- [Action item]: The answer must be an exact copy of the lines from the one containing "Open the Word app from the Apps grid" through the last line of the records, with the pictures left out.

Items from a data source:
━━━━━━━━

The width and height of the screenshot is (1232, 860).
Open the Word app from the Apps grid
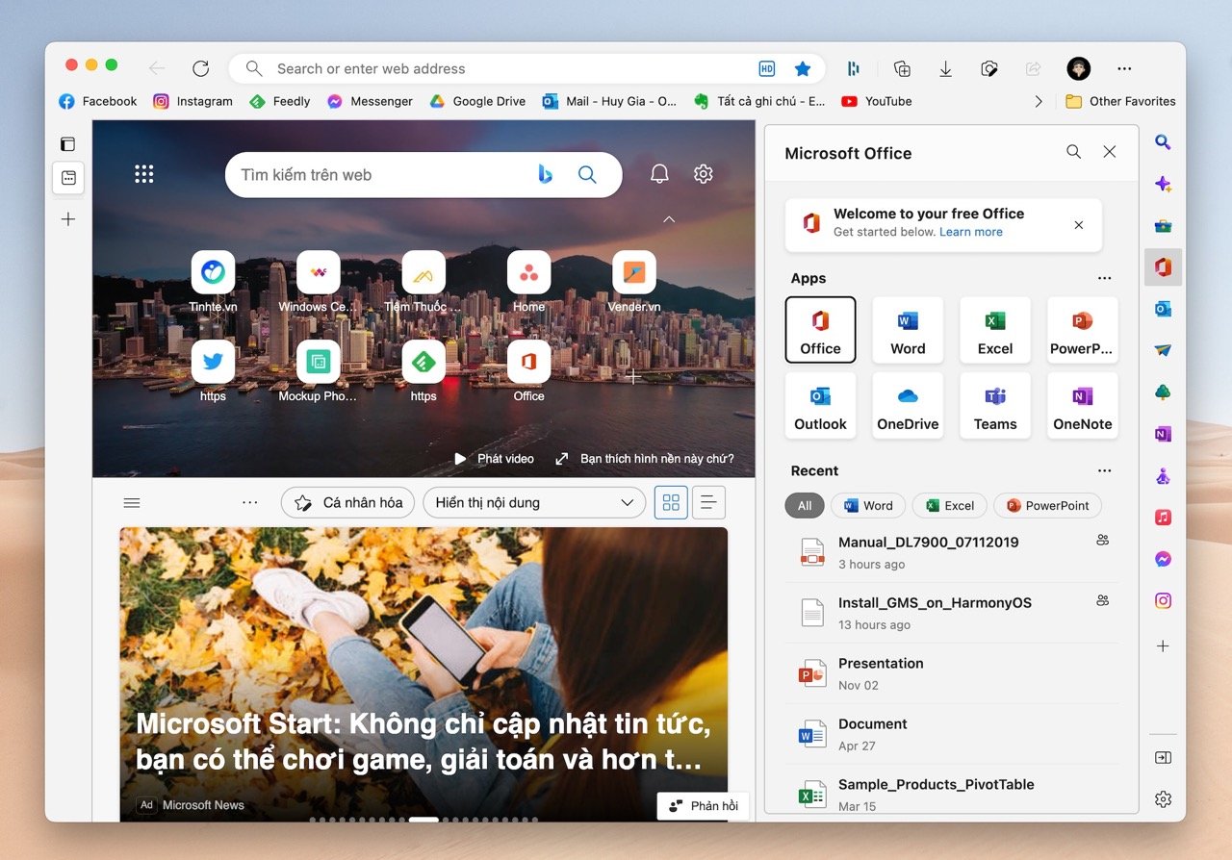(x=907, y=330)
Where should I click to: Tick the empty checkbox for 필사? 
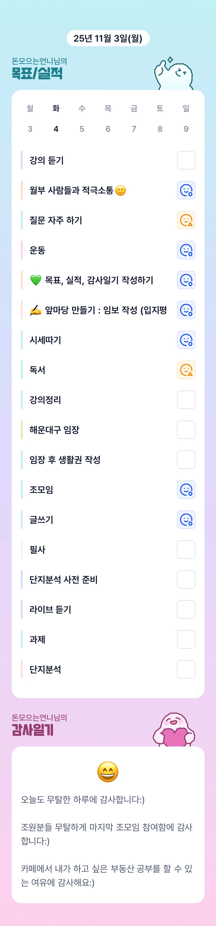coord(186,549)
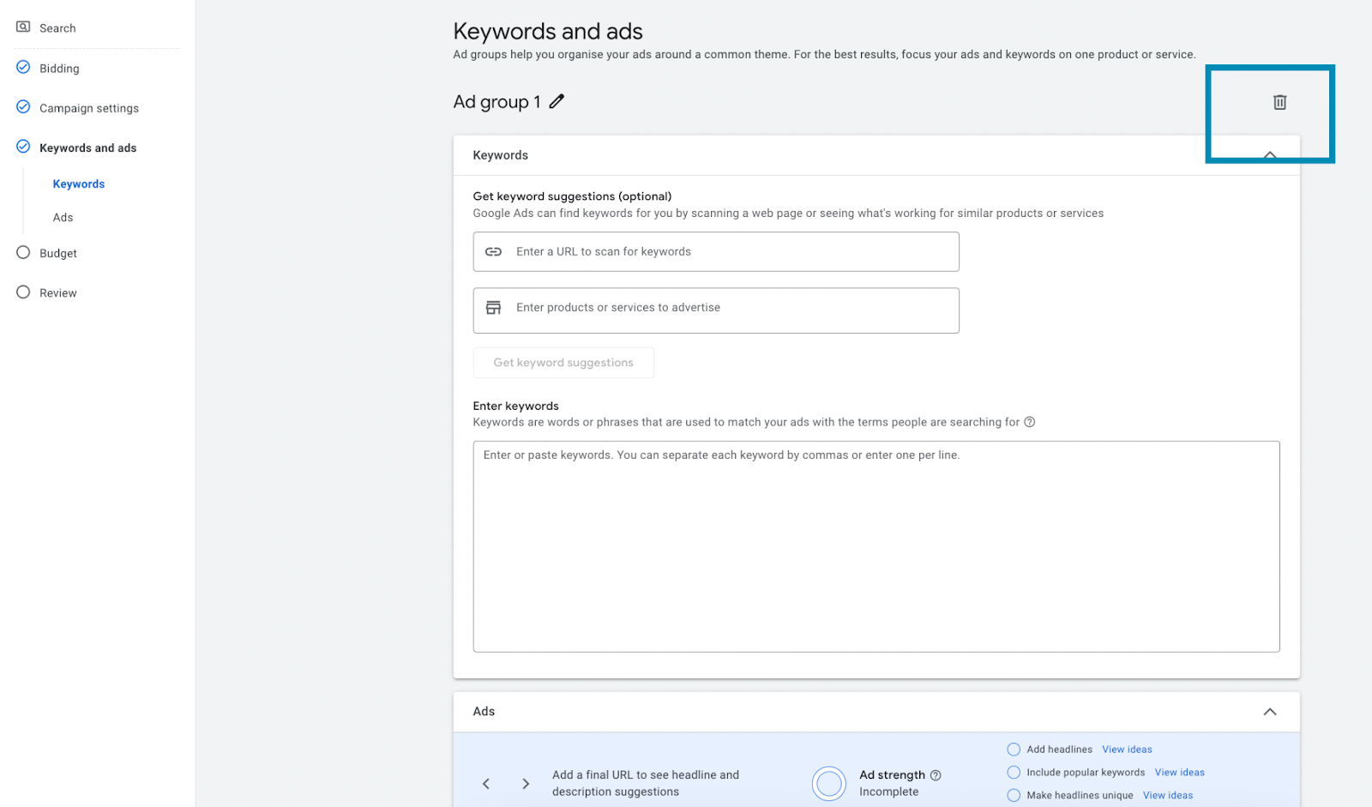This screenshot has height=807, width=1372.
Task: Open Campaign settings step in sidebar
Action: (x=88, y=108)
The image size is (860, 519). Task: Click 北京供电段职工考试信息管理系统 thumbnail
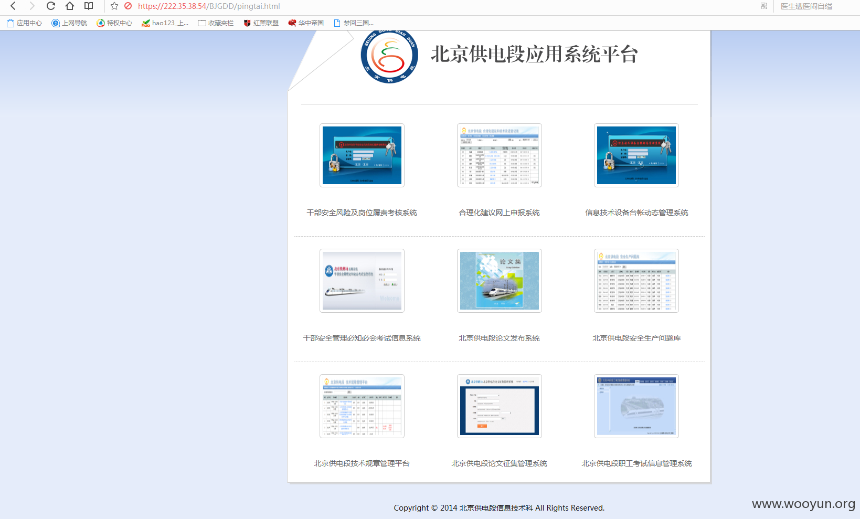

━━━━━━━━

- [Solution for this problem]:
Open the Word app from the Apps grid
(x=907, y=330)
Where should I click to: Tick the empty checkbox for 필사? 
coord(186,549)
This screenshot has height=807, width=1372.
Task: Open Campaign settings step in sidebar
Action: (x=88, y=108)
The image size is (860, 519). Task: Click 北京供电段职工考试信息管理系统 thumbnail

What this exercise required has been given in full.